In this study, 6 eyes with failed primary reattachment are shown in Table 4. All patients received retinal reattachment at the last follow-up. This detailed information prompts us to consider the following: (1) The opening of new or missed retinal tears is one of the leading causes of retinal re-detachment, and it is crucial to carefully look for retinal tears and use an appropriate laser to seal the retinal tears during the primary PPV. In a retrospective study by Li et al., a total of 59 eyes were treated with PPV + air, and in all cases, three to four rows of 360° prophylactic laser photocoagulation under scleral depression were applied. A primary anatomical success rate of 94.9% was achieved[9]. However, in our study, only 2–3 rows of laser photocoagulation were performed at the edges of the holes and degenerative areas, which may be one of the reasons for the recurrence of retinal detachment within one week in 3 of the cases. (2) Patients with proliferative membranes under the retina and traction of the retina should have these membranes removed as much as possible. (3) In patients with high myopia, atrophy of the fundus is obvious, especially when there is peripheral retinal degeneration or pigmentation, which is prone to the omission of some small pores, resulting in the recurrence of retinal detachment.

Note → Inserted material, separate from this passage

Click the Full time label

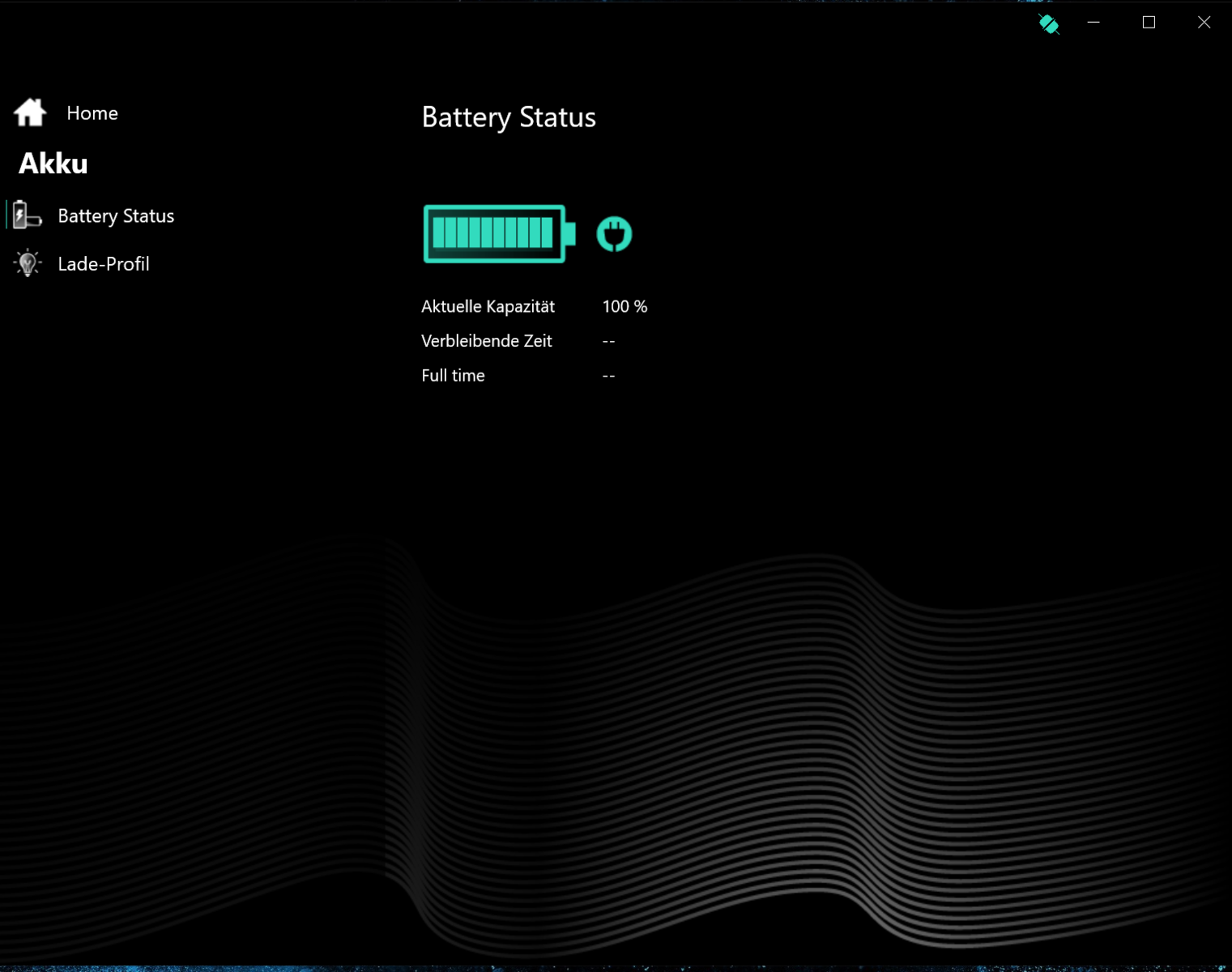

A secondary cataract is a common complication of RRD patients after PPV operation. The incidence of secondary cataracts in patients with PPV combined with long-acting gas filling within 3 months after the operation is approximately 18.8%, while 51.8% need cataract surgery within 6 months[17], and 65% need surgery within 1 year[28]. During the follow-up of our study, only 21 (27.6%) of 76 phakic eyes underwent phacoemulsification combined with intraocular lens implantation due to the progression of cataracts, which was similar to the results reported by Li et al.[9]. The results suggested that PPV combined with air tamponade may reduce the risk of development or progression to cataracts.

Our study has several limitations: (1) It was a retrospective study. Only new cases of RRD were included, but there were no cases of giant tears, macular hole retinal detachment or RRD with a PVR grade above C1. In addition, there may be statistical bias due to the small number of recurrent cases. (2) Our study did not use long-acting gas fillers as a control because these gases were not permitted in China during the study period. (3) Although this was a continuous case series study, the study sample size was small; the follow-up time was short when the preoperative factors affecting the reduction were analysed; and some patients with poor vision or recurrent RRD may have had more or less frequent follow-up than patients with better vision. Therefore, the follow-up variables may have skewed our results. Nevertheless, we still believe that our findings are meaningful because we further verified the effectiveness of air in the treatment of simple retinal detachment with PPV and provided some reference factors for the selection of fillers in PPV surgery in such patients.

In conclusion, our study further confirms that vitrectomy plus air filling can obtain clinically satisfactory results in treating new primary RRD with a short duration of symptoms, a superior fissure and a PVR grade of C1 or below. Air as an intraocular filler can provide faster visual recovery and may reduce the risk of gas-related complications, such as cataract progression and high intraocular pressure. Our study also suggests that we should be careful when choosing air for intraocular filling in RRD patients with retinal detachment involving the lower quadrant and a younger age at onset. Undoubtedly, more prospective, randomized controlled trials yielding additional evidence are needed to further verify the exact efficacy of air as an intraocular filler in the future.